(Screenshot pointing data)
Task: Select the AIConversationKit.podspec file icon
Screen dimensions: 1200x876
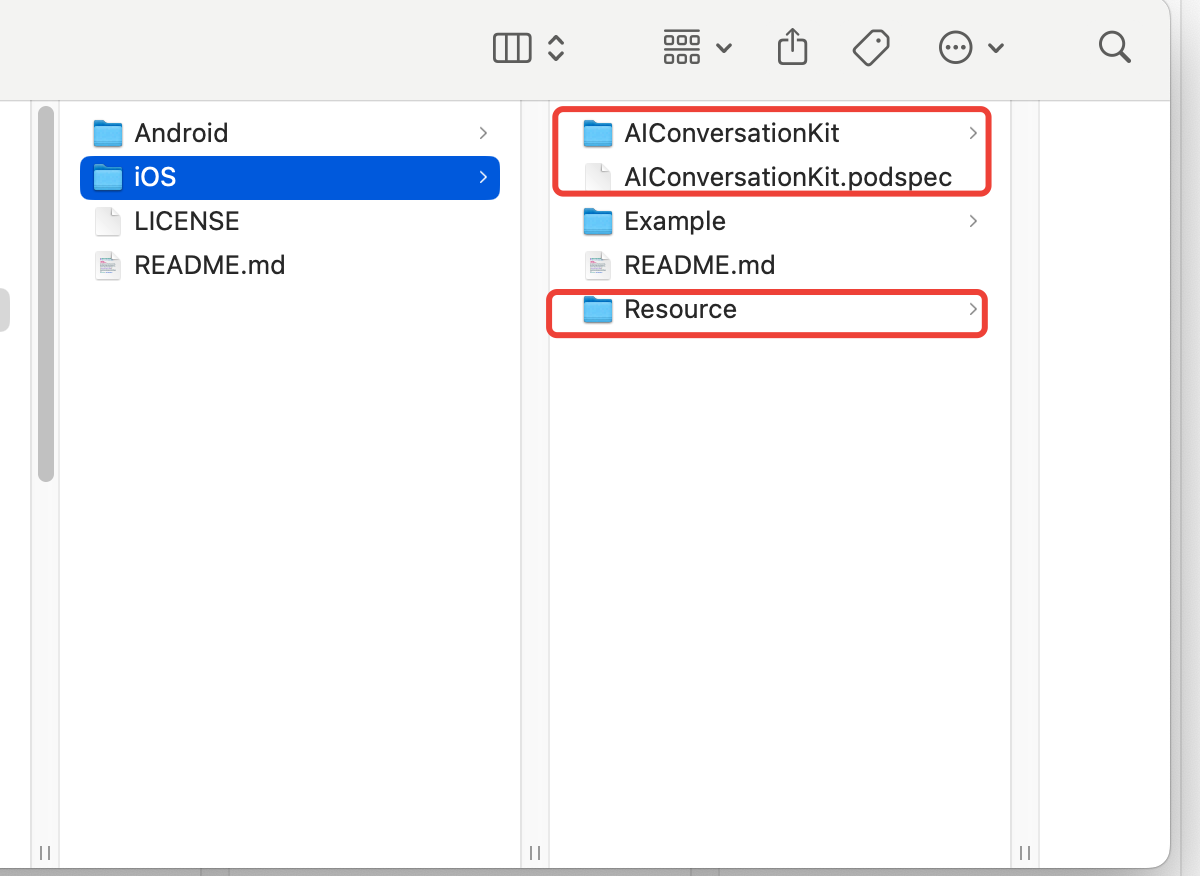Action: 597,178
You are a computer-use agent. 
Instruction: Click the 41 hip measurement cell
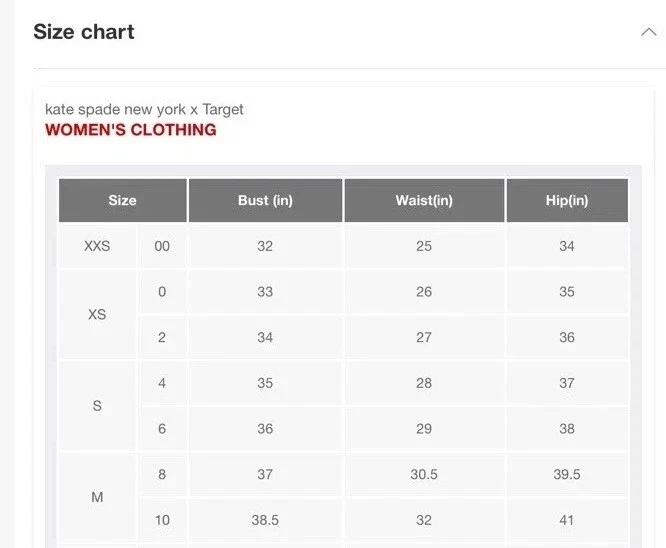point(567,520)
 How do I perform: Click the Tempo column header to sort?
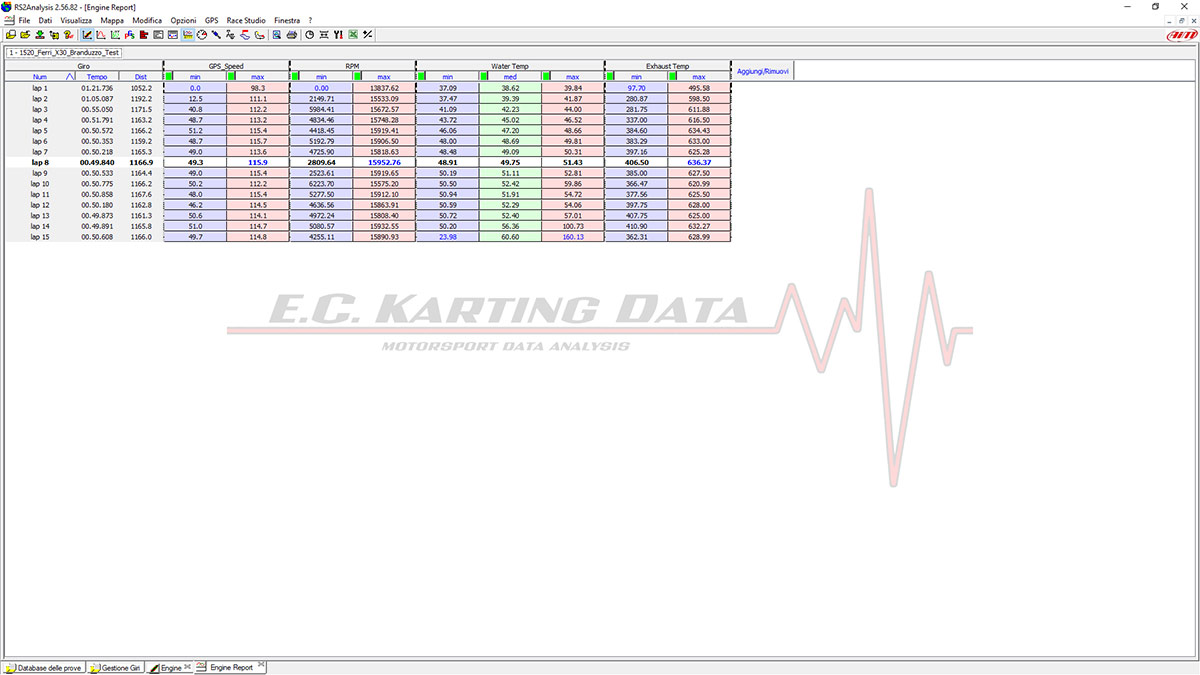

● EXERCISE REQUIREMENTS:
Edit every one of the records so that each "Click" becomes "Tap", keeping everything else the same. Leave the pictures out of your version.

● TASK RESPONSE:
Task: Select the AIConversationKit.podspec file icon
Screen dimensions: 1200x876
Action: 597,178
You are a computer-use agent. 
Instruction: Tap the 41 hip measurement cell
point(567,520)
 How do I perform: Tap the Tempo column header to sort?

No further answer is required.